▼
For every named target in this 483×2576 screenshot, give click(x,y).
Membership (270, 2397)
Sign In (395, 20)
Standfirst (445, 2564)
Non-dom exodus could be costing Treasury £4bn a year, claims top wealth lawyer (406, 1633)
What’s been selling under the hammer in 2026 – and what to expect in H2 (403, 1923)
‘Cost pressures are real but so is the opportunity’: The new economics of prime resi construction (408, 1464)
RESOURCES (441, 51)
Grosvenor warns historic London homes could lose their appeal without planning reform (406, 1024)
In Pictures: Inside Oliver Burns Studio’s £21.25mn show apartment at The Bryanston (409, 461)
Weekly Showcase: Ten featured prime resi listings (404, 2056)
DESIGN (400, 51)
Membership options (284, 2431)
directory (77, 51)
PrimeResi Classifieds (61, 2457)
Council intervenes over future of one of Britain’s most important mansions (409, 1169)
▲
Print only the lines from the one with "In Pictures: Inside" to the end of the records, both included.

REPLY:
In Pictures: Inside Oliver Burns Studio’s £21.25mn show apartment at The Bryanston (409, 461)
Weekly Showcase: Ten featured prime resi listings (404, 2056)
DESIGN (400, 51)
Membership options (284, 2431)
directory (77, 51)
PrimeResi Classifieds (61, 2457)
Council intervenes over future of one of Britain’s most important mansions (409, 1169)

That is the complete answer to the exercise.